HP XC System Software Administration Guide Version 3.0
12. Managing SLURM
The HP XC system uses the Simple Linux Utility for Resource Management (SLURM). This chapter addresses
the following topics:
• Overview of SLURM (page 101)
• Configuring SLURM (page 102)
• Restricting User Access to Nodes (page 109)
• Job Accounting (page 109)
• Monitoring SLURM (page 113)
• Draining Nodes (page 113)
• Configuring the SLURM Epilog Script (page 115)
• SLURM Daemon Log Maintentance (page 116)
For your convenience, the HP XC Documentation CD contains the
SLURM Reference Manual
, which is also
available from the following Web site:
http://www.llnl.gov/LCdocs/slurm/
Overview of SLURM
SLURM provides a simple, lightweight, scalable infrastructure for managing the computing resources of the
HP XC system.

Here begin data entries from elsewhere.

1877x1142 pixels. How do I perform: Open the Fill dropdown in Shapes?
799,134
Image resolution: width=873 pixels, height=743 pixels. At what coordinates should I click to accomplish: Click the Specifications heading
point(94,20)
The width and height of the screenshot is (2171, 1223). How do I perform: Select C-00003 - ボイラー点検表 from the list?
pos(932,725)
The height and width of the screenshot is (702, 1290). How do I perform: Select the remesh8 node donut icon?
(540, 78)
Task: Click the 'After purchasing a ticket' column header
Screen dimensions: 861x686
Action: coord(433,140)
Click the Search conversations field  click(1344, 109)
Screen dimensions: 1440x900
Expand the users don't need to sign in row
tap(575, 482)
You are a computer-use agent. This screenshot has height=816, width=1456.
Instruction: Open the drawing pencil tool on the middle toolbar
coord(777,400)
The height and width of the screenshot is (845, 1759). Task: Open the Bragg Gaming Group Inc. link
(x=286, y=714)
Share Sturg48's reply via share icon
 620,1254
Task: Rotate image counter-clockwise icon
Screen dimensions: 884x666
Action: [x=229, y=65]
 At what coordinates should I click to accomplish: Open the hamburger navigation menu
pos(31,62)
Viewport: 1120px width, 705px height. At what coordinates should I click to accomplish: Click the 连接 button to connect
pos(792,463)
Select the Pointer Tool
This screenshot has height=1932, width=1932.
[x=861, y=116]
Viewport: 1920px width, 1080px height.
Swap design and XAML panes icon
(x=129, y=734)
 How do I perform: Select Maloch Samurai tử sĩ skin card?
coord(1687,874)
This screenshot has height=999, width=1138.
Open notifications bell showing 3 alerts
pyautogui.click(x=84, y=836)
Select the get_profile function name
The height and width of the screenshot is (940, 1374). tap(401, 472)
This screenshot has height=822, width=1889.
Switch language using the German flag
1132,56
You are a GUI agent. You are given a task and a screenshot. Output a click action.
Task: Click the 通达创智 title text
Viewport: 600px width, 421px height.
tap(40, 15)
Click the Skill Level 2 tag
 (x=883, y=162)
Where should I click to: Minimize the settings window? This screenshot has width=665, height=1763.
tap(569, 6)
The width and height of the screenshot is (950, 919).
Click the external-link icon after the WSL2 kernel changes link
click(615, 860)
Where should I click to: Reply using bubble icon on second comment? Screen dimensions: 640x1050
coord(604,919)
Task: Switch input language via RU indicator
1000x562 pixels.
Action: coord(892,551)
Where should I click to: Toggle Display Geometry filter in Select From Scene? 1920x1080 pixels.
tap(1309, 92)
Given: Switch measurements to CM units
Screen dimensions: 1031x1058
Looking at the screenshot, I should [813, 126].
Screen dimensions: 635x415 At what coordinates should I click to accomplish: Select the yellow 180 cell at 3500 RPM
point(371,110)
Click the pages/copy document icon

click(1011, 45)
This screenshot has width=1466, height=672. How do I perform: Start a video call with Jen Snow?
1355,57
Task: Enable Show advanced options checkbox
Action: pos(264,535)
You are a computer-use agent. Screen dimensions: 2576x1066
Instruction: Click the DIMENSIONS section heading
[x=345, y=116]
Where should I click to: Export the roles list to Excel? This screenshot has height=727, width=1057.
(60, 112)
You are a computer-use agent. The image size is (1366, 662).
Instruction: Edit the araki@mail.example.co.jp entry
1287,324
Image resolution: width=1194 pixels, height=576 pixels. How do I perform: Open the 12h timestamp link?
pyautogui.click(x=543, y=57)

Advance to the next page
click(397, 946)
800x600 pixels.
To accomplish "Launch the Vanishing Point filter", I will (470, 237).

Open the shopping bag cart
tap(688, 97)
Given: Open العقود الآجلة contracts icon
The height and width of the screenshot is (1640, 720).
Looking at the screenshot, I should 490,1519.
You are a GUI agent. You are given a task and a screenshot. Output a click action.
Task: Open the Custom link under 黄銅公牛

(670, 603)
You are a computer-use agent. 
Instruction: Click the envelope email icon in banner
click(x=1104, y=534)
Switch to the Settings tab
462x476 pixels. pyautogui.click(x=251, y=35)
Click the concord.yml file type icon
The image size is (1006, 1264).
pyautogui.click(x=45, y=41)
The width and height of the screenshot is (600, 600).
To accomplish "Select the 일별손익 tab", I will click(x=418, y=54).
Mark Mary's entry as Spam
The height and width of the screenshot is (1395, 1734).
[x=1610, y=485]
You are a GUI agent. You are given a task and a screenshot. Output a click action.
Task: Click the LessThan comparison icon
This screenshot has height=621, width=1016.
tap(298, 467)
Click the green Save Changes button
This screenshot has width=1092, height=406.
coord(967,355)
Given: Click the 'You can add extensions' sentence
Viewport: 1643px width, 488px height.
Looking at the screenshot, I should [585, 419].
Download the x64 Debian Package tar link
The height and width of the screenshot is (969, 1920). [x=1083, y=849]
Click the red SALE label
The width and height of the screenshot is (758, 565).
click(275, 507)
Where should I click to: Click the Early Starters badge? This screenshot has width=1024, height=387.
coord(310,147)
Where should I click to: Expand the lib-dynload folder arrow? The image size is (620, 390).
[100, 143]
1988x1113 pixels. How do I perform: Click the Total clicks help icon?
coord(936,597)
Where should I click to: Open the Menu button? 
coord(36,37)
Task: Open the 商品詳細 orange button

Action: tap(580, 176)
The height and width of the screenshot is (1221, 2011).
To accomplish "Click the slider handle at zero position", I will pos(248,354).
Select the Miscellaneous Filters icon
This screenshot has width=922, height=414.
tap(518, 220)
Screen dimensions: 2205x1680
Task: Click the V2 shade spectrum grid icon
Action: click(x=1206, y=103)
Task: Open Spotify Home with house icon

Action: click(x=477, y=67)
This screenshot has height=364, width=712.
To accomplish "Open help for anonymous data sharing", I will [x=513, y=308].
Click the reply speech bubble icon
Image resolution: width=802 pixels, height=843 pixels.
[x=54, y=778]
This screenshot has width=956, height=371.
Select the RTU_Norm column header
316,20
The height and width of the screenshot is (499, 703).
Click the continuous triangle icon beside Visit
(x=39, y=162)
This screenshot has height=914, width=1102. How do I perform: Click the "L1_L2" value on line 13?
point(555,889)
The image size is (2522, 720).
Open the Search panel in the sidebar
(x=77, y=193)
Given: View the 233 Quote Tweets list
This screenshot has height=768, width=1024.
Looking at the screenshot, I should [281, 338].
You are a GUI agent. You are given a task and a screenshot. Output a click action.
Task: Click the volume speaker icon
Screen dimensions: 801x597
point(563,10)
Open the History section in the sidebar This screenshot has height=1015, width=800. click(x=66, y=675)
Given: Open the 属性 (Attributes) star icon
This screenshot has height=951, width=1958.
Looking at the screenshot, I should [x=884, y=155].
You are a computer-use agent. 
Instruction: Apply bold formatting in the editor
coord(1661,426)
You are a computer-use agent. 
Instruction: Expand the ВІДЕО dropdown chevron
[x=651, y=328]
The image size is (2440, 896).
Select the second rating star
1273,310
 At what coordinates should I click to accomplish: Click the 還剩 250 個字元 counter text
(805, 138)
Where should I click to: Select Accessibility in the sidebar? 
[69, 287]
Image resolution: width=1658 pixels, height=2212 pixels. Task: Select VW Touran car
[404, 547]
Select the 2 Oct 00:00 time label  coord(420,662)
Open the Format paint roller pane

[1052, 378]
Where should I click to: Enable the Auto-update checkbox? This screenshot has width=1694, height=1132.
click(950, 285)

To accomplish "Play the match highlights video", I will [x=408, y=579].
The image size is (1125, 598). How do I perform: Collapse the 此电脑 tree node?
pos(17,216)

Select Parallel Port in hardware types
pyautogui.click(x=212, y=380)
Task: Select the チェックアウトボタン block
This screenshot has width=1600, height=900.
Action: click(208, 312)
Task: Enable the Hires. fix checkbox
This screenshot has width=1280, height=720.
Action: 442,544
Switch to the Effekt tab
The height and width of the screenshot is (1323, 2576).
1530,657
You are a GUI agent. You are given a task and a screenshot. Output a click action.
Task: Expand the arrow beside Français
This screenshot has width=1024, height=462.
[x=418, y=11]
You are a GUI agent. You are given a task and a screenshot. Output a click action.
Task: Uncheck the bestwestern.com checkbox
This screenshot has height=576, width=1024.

SLURM contains a job launcher, srun, that offers much flexibility in requesting resources
and dispatching serial or parallel applications. SLURM also features a Pluggable Authentication Module
that, when enabled, can provide more control over access to the computing resources.
SLURM uses two daemons on the HP XC system:
slurmd This daemon runs on each compute node in the HP XC system and is responsible for the
following:
• Starting each job on its node
• Monitoring the job's resource use
• Enforcing limits (for example, memory size)
• Freeing up resources when the job completes
The slurmd daemon runs as root to control starting and managing user jobs.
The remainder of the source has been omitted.